Ketogenic Diet in Patients with Dravet Syndrome
Roberto Horacio Caraballo, Ricardo Oscar Cerósimo, Diego Sakr, Araceli Cresta, Nidia Escobal, and Natalio Fejerman
The ketogenic diet (KD) has been used as a therapeutic alternative to antiepileptic drugs (AEDs) for refractory epilepsy. The diet consists of an intake of three or four times as much fat as carbohydrates and protein combined. In this retrospective study, we evaluate the efficacy and tolerability of the KD in patients with Dravet Syndrome (DS), a severe myoclonic epilepsy occurring in infants. Between March 1, 1990 and August 31, 2004, 52 patients who met diagnostic criteria of DS were enrolled in our study. Twenty of them were placed on the KD using the Hopkins protocol and followed for a minimum of one year. Three of the 20 original children stayed on the diet for 12 months, four children for 2 years, four children for 3 years and two children for 4 years. One year after initiating the diet, 13 of the initial patients (65%) remained on the diet. Two patients (15%) were seizure free and eight children (61.7%) had a 75-99% decrease in seizures and the remaining three children (23%) had a 50% to 74% decrease in seizures.
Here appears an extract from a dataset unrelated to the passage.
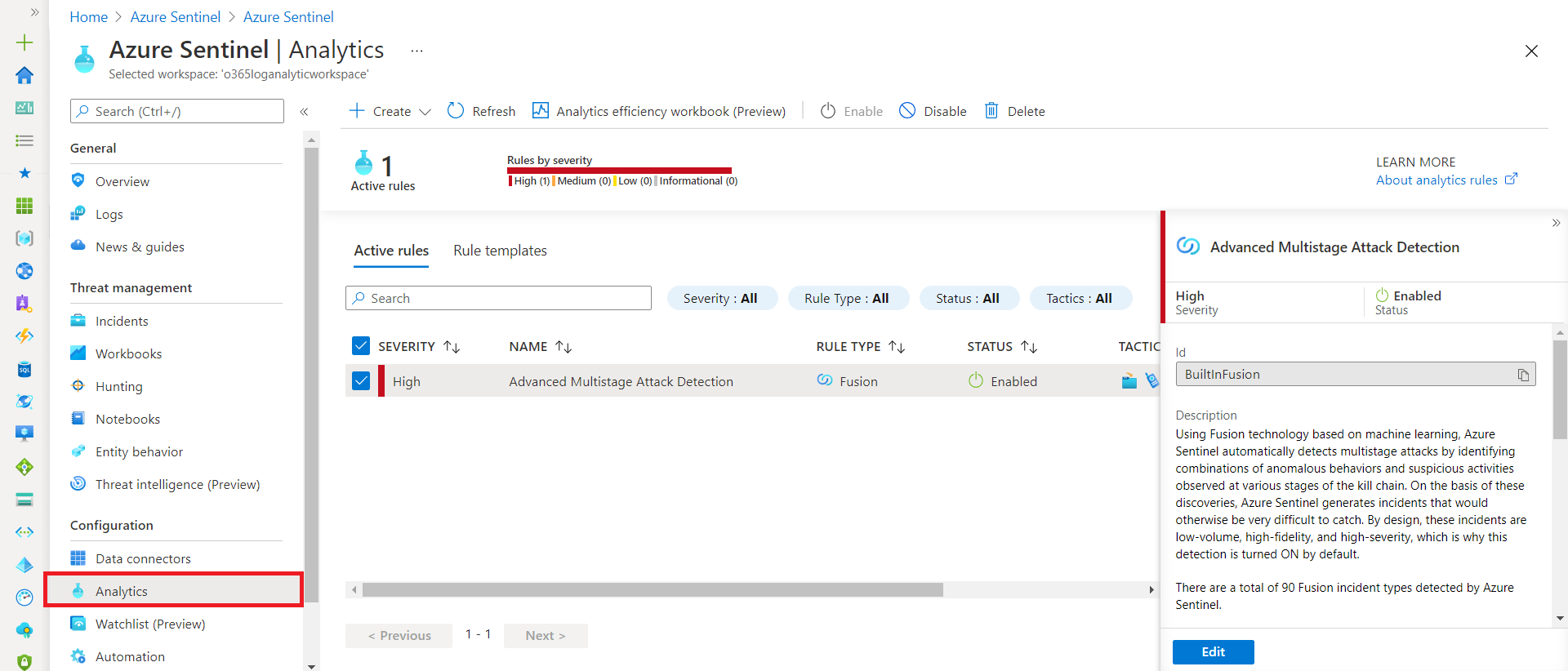Image resolution: width=1568 pixels, height=671 pixels.
Task: Click the Delete trash icon
Action: pos(991,111)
Thus, 1 year after starting the diet, 10 children (77%) had achieved a (75% decrease in their seizures. Four patients have been off the diet for more than two years; one of them is seizure free, two have sporadic seizures and one, who abandoned the diet after two years of adhering to it, relapsed. No differences in seizure control when compared to age, sex, or seizure type were found. Considering the severity and intractability of seizures in patients with Dravet syndrome, the fact that 11 of the 13 children who remained on the diet had a significant reduction in number of seizures shows that the KD is at present an interesting therapeutic alternative. Even in patients in whom seizure reduction was not dramatic, quality of life improved and in all of them the number of AEDs was lowered to one or two. We consider that children with Dravet syndrome should be offered the KD immediately after failing three adequate trials of AEDs.